The lost code

July 2, 2018

During the summer months, the weekly words will be of a slightly different nature. Shorter than usual, they will be based on draft chapters for a popular-style, coffee-table, illustrated gift book about how the Bible has shaped so many facets of our western lives.

This is a project I am working on together with Indian philosopher and speaker Vishal Mangalwadi, author of ‘The Book that made your world’. We invite your feedback and suggestions as we attempt to connect with biblically illiterate readers.

Right now, Romkje and I are in Ireland for this year’s Celtic Heritage Tour. We will visit many old monastic sites and other historical locations, as we trace the story of the faithful minorities who shaped the story of the British Isles.

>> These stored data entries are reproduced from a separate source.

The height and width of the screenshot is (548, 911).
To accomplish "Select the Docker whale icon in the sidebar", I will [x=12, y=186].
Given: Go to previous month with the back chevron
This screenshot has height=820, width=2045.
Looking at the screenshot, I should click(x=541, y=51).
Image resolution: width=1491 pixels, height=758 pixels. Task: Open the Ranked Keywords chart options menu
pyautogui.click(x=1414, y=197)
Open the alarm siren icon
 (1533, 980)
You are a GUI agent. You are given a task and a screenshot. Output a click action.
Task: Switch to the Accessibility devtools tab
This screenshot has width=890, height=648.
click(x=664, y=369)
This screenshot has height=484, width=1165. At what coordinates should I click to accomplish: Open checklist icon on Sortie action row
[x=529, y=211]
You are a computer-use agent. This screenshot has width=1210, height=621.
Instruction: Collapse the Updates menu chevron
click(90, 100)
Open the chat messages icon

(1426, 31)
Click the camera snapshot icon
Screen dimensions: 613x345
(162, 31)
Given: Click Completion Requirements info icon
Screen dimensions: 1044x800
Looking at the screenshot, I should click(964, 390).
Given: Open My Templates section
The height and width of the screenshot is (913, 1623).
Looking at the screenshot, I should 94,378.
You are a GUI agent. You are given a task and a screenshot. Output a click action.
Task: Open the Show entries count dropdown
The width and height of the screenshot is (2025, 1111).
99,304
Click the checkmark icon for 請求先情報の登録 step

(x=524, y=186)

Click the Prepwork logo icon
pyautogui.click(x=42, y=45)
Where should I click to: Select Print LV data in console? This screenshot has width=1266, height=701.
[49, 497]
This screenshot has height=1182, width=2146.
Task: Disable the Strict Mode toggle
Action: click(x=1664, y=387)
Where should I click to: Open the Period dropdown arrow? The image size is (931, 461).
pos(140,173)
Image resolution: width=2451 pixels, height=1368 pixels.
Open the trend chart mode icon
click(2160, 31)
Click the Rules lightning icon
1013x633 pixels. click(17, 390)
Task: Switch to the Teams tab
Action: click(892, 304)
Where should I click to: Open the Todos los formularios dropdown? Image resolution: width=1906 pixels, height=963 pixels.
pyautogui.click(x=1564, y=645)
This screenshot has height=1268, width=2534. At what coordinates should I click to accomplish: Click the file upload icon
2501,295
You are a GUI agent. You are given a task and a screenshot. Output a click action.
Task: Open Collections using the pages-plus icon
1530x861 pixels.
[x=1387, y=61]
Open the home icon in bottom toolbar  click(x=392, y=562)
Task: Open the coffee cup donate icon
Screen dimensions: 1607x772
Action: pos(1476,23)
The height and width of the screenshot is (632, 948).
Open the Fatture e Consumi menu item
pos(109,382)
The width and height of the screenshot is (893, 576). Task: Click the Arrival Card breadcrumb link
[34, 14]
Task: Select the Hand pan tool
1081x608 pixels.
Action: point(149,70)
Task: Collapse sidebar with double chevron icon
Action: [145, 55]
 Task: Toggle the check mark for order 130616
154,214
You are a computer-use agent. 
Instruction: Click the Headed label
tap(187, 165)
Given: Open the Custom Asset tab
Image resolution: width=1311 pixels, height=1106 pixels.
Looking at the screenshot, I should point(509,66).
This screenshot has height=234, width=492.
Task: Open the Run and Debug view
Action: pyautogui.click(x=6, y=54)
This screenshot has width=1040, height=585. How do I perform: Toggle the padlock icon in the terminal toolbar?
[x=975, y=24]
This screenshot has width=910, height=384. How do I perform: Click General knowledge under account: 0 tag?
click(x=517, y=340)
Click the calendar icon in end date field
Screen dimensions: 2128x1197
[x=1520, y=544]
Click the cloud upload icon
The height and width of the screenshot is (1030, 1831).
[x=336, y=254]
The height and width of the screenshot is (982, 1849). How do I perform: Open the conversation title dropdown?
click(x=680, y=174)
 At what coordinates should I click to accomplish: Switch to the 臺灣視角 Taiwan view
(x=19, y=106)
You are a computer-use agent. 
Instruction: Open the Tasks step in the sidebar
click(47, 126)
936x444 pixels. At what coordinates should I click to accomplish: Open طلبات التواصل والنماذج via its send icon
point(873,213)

After the tour, we will prepare for the Masterclass in European Studies, August 6-10, in Amsterdam, designed to equip anyone working in missions or the public square with insight into the challenging mission field of Europe. Here again, Professor Evert Van de Poll and I will examine with participants the paradox of Europe: the continent most shaped by the Bible’s message and by the rejection of that message.

Could this opportunity help you in your work and calling? Why not join us in the heart of this vigorous city for these days?

The Bible is the key book of Europe’s story. Our coffee-table book project aims to promote awareness of the centrality of this book’s influence to our western way of life and thinking.

So let’s start here with our introduction to the book:

Trying to understand western culture without knowing the Bible is like watching a 3D movie without any special glasses.

Biblical illiteracy is eroding our western cultural heritage. A generation ignorant of the themes and stories of the Bible has lost the code to understanding many of the literary, musical, visual and dramatic works of, for example, Shakespeare, Bach, Rembrandt and Dante.

Or of Dan Brown, U2, Hollywood and Jesus Christ Superstar, for that matter. For much of the poetry, literature and films of the 20th century assumed a now-lost biblical literacy.

This book demonstrates how the Bible has shaped our art and music, our language and literature, our politics and democracy, our morality and ethics, our law and justice, our marriages and families, our business and economics, our perceptions of human dignity and equality, our understanding of time and history – even our science and technology – far more than any other influence.

Yet the Bible is strangely absent from our educational curricula and public institutions.

We don’t need ‘faith’ to recognise the uniqueness of this book. No book has been so widely published and translated into so many languages. It is the most loved and hated book of all time, the most quoted and criticised book ever, the most smuggled and most destroyed book in human history.

The Bible’s very existence is unique. It is a portable library (biblia) of sixty-six books compiled without a general editor, the work of over forty writers spread over at least fifty generations on three continents and in three languages. Their combined work offers remarkably harmonious answers to the deepest questions of life: Who is God? who are we? where have we come from? where are we going to? how should we live our lives?

The Bible has been a source of inspiration and comfort for countless millions globally for more over many centuries. Sadly, it has also been misused to unleash wars, persecutions and injustices. Power and wealth, xenophobia and racism have too often drowned out its core message of love and acceptance, forgiveness and reconciliation, equality and dignity, brotherhood and hospitality, mercy and compassion, peace and freedom.

Then as now. For again we see religious nationalism being used to exclude the ‘other’. At the same time, the loss of this heritage means we no longer know our own culture, and we become insecure towards other cultures.

We hope these pages will help you, the reader, rediscover this remarkable Biblical cultural heritage.